Miso is a traditional Japanese condiment made by fermenting cooked soybeans and salt. In a study publishing April 2 in the Cell Press journal iScience, researchers successfully made miso on the International Space Station (ISS). They found that the miso smelled and tasted similar to miso fermented on Earth — just with a slightly nuttier, more roasted flavor. The team hopes this research will help broaden the culinary options available to astronauts, improving the quality of life for long-term space travelers.
“There are some features of the space environment in low earth orbit — in particular microgravity and increased radiation — that could have impacts on how microbes grow and metabolize and thus how fermentation works,” says co-lead author Joshua D. Evans of Technical University of Denmark. “We wanted to explore the effects of these conditions.”
Motivated by curiosity surrounding the food options available to astronauts and how microbial communities evolve in space, the researchers set forth to test whether food fermentation was possible in space and, if so, how foods fermented in space would taste compared to their counterparts on Earth.
The researchers sent a small container of “miso-to-be” to the ISS in March 2020, where it stayed for 30 days to ferment before returning to Earth as miso. Two other miso batches were fermented on Earth: one in Cambridge, MA, and the other in Copenhagen, Denmark. Environmental sensing boxes kept tabs on the fermentation environment, closely monitoring temperature, humidity, pressure, and radiation.
Once the ISS miso was back on Earth, the team analyzed its microbial communities, flavor compounds, and sensory properties. They found that the ISS miso fermented successfully, but that there were notable differences in the bacterial communities present in the misos.
“Fermentation [on the ISS] illustrates how a living system at the microbial scale can thrive through the diversity of its microbial community, emphasizing the potential for life to exist in space,” says co-lead author Maggie Coblentz of the Massachusetts Institute of Technology. “While the ISS is often seen as a sterile environment, our research shows that microbes and non-human life have agency in space, raising significant bioethical questions about removing plants and microbes from their home planet and introducing them to extraterrestrial environments.”
The team also compared the flavor and scent of the ISS miso with that of the Earth misos. They found that the samples mostly contained the same aroma compounds and similar amino acid profiles. Also, the researchers who tasted the misos reported that all the samples tasted good, with similar salty umami flavor profiles that were recognizable as miso. However, they noted that the ISS miso had more of a roasted, nutty flavor than the Earth misos.
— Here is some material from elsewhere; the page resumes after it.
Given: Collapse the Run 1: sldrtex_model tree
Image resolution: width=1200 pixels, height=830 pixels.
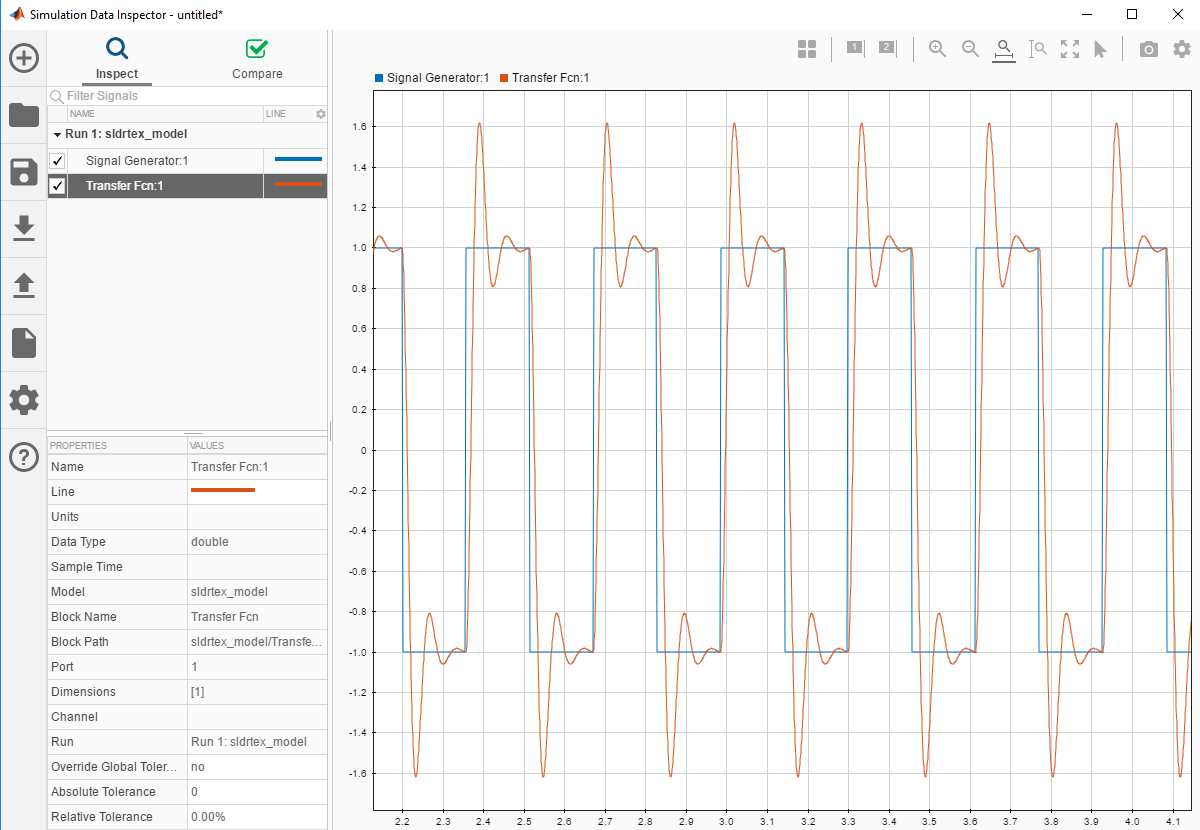Looking at the screenshot, I should point(56,134).
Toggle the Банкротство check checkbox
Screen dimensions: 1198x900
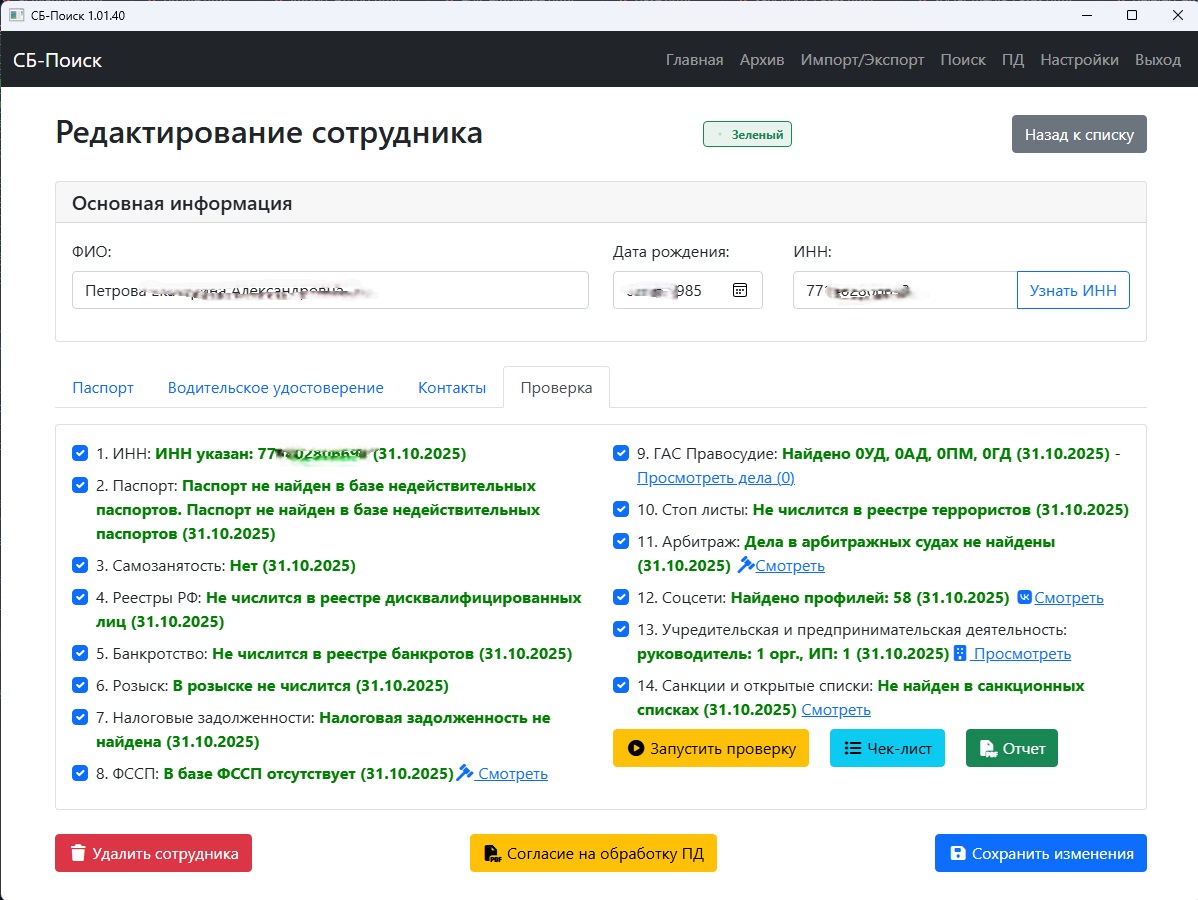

“By bringing together microbiology, flavor chemistry, sensory science, and larger social and cultural considerations, our study opens up new directions to explore how life changes when it travels to new environments like space,” Evans says. “It could enhance astronaut well-being and performance, especially on future long-term space missions. More broadly, it could invite new forms of culinary expression, expanding and diversifying culinary and cultural representation in space exploration as the field grows.”
Ultimately, Coblentz says she foresees the impact of this research extending far beyond a single jar of miso made in space. “We’ve used something as fundamental as food as a starting point to spark conversations about social structures in space and the value of domestic roles within scientific and engineering fields,” she says.
“The way we design systems in space sends a powerful message about who belongs there, who is invited, and how those people will experience space,” says Coblentz.
This research was supported by funding from the MIT Media Lab Space Exploration Initiative and The Novo Nordisk Foundation.